BİLİMSEL DÜŞÜNCE

“Açılım” Hukuku ve Sonuçları...

Mevcut siyasi iktidar tarafından seçilip Çankaya’ya gönderilen Abdullah Gül, T.C. Cumhurbaşkanı olarak devleti temsil eder. Kişisel özelliklerini benimseyip benimsememek farklı bir yaklaşımdır; ancak kişiselleşen davranışlar aynı zamanda devleti bağlar. Bu nedenle devleti temsil eden her kim olursa olsun hareketlerini, bulunduğu makamın ciddiyeti ve sorumluluğunu müdrik olarak ayarlamak zorundadır. Abdullah ve Tayip Beylerin çok sevdikleri terim olan “cumhurun” başı olmak önemlidir ve büyük sorumluluktur...

 

Birileri siyasi iktidarı; “Kürt açılımı” denilen “PKK açılımı” kuyusuna itiverdiler... Bunlardan biri de, muhtemeldir ki, “akıl dane” sıfatlı olduğu söylenen, ataları sabıkalı tarihi geçmişe sahip “köşekapıcı” zat ve “beynimin yarısı” diye itibar edilmiş “Kürtçü” teorisyenler olmalıdır... Referans zatlar, terör şefleriyle samimi olarak “hemhal” olurken getirilen mesajlara, cumhurun başı da itibar ederek “...Konjonktür çok iyi... Çok güzel şeyler olacak...” (basından, haberler) kehanetinde bulunmuşlardır.
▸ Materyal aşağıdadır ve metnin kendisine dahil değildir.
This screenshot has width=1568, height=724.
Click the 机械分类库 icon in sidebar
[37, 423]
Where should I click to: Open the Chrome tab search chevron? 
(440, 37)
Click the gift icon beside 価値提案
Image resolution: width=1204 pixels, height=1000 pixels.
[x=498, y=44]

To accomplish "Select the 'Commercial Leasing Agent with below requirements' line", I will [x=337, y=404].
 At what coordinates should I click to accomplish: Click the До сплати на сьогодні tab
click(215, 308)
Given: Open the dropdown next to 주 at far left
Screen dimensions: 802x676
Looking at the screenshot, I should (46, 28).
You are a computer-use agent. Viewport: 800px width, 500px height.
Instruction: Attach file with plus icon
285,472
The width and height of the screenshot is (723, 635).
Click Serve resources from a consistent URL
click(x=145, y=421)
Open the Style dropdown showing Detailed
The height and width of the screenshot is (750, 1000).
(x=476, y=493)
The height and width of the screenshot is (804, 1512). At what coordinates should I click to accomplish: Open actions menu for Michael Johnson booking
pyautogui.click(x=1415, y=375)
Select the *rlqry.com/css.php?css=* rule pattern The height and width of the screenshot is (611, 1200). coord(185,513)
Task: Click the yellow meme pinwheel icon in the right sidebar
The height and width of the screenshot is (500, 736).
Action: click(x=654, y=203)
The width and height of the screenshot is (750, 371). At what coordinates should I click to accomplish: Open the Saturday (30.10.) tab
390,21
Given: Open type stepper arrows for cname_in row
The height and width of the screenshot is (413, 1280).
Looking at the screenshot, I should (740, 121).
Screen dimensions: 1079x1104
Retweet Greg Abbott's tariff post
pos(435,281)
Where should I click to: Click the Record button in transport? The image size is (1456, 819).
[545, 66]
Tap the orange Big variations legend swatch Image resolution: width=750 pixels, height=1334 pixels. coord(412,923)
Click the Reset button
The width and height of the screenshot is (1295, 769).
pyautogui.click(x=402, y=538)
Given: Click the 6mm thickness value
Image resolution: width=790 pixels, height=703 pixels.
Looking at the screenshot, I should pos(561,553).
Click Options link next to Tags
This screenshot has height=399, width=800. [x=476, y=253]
Kehanette bulunmuş olmaları yetmedi...

Ardında İçişleri Bakanı Beşir Bey, “biz ..C’i önemsiyoruz” (basından) diye devam ettiler... Adeta referans gösterdiler...

Sonra ne oldu, diye sormayınız; tüm olup bitenleri unutmadan hatırlayınız...

 

**

 

Çadır mahkemesi...

 

Derken, bir formül öne sürüldü: Kandil+Mamur+Teröristler=Habur şenliği (!)...

Sivil itaatsizlik gösterileri...

Basından öğrendik ki Tayyip Bey ve takımı emir buyurmuşlar, gerekli talimatları vermişler, en azından onlar adına gerekli talimatlar verilmiş; ‘Habur’dan giriş yapacak olan teröristleri karşılamak için çadır mahkeme kurulsun...’ diye...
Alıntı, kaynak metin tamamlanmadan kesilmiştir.